MAA Aceh Barat Gelar Pelatihan Pemberdayaan Kelembagaan Adat Tahun 2025.

infoaktual aceh 556df2ce 1977 4ec5 8805 4185c8051602

MEULABOH – INFOAKTUAL | Majelis Adat Aceh (MAA) Kabupaten Aceh Barat menggelar pelatihan bertema “Penguatan Peran dan Kapasitas Lembaga Adat dalam Masyarakat Aceh yang Islami”.

Pelatihan ini, berlangsung selama satu hari di Aula Gedung PKK Aceh Barat, Kamis (20/11/2025), dengan melibatkan berbagai unsur adat dan instansi terkait.

Kegiatan ini juga diikuti sebanyak 40 peserta, yang terdiri dari unsur,
MAA Kecamatan, Para Mukim, Panglima Laot, Satuan Airud, Pos TNI AL, Polisi Hutan (Polhut), Pemangku Adat dan Syahbandar.

Ketua MAA Aceh Barat Tgk.
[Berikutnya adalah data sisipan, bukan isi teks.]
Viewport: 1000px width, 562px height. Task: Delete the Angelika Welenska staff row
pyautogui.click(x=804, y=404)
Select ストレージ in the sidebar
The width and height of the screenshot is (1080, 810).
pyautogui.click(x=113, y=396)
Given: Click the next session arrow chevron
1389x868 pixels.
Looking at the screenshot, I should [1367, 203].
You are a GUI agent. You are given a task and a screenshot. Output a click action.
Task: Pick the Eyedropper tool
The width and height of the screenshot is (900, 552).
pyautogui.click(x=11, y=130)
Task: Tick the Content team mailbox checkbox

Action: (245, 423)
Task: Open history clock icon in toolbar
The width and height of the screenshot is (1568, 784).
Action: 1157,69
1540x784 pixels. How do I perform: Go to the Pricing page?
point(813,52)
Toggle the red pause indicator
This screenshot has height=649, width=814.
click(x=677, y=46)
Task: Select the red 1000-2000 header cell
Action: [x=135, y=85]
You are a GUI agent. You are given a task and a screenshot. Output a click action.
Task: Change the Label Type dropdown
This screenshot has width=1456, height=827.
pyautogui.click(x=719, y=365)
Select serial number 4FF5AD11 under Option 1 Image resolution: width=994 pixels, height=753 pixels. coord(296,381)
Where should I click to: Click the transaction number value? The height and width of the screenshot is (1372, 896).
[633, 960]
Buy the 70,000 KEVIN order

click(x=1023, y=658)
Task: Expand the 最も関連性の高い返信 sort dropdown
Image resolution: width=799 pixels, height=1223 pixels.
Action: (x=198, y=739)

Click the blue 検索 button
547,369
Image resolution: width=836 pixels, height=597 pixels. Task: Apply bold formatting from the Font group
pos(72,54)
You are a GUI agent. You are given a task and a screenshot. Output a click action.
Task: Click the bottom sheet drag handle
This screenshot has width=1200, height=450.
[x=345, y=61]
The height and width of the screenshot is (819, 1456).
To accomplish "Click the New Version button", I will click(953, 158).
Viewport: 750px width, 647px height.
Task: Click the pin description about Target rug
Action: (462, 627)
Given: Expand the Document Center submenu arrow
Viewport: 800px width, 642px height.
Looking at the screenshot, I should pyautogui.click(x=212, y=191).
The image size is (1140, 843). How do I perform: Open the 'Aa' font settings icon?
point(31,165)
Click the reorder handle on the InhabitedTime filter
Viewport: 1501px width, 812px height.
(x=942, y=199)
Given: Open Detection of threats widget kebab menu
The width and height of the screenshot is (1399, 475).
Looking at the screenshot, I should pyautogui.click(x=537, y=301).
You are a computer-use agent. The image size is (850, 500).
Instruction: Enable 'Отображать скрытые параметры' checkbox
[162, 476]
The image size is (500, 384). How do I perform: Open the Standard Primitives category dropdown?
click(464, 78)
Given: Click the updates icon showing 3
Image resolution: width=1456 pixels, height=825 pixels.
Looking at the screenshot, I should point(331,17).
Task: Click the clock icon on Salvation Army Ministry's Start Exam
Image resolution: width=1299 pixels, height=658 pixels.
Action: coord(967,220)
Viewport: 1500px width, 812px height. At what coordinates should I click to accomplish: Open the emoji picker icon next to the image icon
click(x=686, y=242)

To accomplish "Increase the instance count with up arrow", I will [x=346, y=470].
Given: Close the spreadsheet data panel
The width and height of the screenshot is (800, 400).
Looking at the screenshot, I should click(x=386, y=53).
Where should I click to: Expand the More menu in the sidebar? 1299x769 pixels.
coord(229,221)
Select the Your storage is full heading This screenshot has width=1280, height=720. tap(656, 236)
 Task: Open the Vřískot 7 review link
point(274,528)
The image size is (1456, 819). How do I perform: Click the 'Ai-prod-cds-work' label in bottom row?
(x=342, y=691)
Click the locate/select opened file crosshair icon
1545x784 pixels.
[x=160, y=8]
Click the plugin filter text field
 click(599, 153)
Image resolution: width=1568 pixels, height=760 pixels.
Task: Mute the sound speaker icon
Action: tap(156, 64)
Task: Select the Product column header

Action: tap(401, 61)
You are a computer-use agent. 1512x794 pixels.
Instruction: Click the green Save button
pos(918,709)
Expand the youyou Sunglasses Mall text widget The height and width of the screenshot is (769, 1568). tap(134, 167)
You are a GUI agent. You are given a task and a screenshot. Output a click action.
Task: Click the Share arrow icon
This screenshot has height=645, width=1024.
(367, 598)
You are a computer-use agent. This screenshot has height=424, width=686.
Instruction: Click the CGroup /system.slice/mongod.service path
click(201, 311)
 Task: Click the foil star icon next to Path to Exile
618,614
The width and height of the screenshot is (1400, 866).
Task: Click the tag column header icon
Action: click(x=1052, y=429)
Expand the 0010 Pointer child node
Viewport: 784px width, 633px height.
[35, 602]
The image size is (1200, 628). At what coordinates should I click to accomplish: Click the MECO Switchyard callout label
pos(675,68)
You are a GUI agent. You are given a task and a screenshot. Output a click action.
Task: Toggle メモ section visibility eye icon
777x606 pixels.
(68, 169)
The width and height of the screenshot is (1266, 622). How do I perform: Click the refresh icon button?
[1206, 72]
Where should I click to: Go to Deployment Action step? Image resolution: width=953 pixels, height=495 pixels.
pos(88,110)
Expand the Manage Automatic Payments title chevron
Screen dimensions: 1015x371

H. Mawardi Nyakman, didampingi Ketua Pelaksana Usman, SE, menyampaikan bahwa tujuan utama kegiatan ini adalah memperkuat kapasitas lembaga adat dalam menjaga kelestarian budaya, tradisi, serta nilai-nilai masyarakat Aceh yang berlandaskan syariat Islam.

Ia menegaskan bahwa di tengah perkembangan zaman, lembaga adat harus menjadi garda terdepan dalam mempertahankan identitas dan kearifan lokal.

Disamping itu, Tgk H.Mawardi juga menekankan pentingnya revitalisasi fungsi adat dalam kehidupan sosial masyarakat Aceh, terutama dalam memperkuat moralitas, etika, serta penyelesaian sengketa berbasis kearifan lokal.

Sementara itu, Tgk. M. Saleh, Wakil Ketua MAA Aceh Barat, dalam penyampaian materinya, menyebutkan penyelarasan Peran Lembaga Adat di Aceh dengan Lembaga Pemerintah Lainnya serta menggarisbawahi perlunya sinergi antara MAA dengan pemerintah daerah, aparat keamanan, dan lembaga teknis agar adat istiadat dapat diimplementasikan secara efektif dalam berbagai sektor kehidupan masyarakat.

Dikesempatan yany sama Pemateri lainya, Dr. Muhajir Al Farusy, S.Hum., MA – Akademisi STAIN Tgk. Dirundeng & Pegiat Adat-Budaya menyampaikan materi, “Optimalisasi Fungsi Kelembagaan untuk Menjaga Kelestarian Lingkungan Laut dan Darat”

Muhajir menekankan bahwa lembaga adat memiliki peran historis dalam pengelolaan ekologi, termasuk tata kelola hutan, lahan, dan kelautan melalui aturan adat seperti hukum adat laot, ureung pawang glee, serta sistem mukim.

Acara tersebut dipandu oleh tiga moderator/MC, H. Mahdani., Hj. Ramaneh, SE., dan Feriani, SE.

Dalam kesempatan itu Ketua Pelaksana Usman, SE., disela- sela itu turut menyampaikan memberikan keterangan terkait agenda tersebut dan berharap kegiatan ini menjadi momentum bagi penguatan kembali struktur adat, sehingga dapat berperan lebih besar dalam pembangunan daerah, menjaga keharmonisan sosial, serta melestarikan budaya dan lingkungan.

Dengan antusiasme para peserta, kegiatan ini menjadi wadah dialog strategis antar-lembaga adat serta instansi pemerintah, demi memperkuat identitas Aceh Barat sebagai daerah yang berpegang teguh pada nilai-nilai adat dan Islam.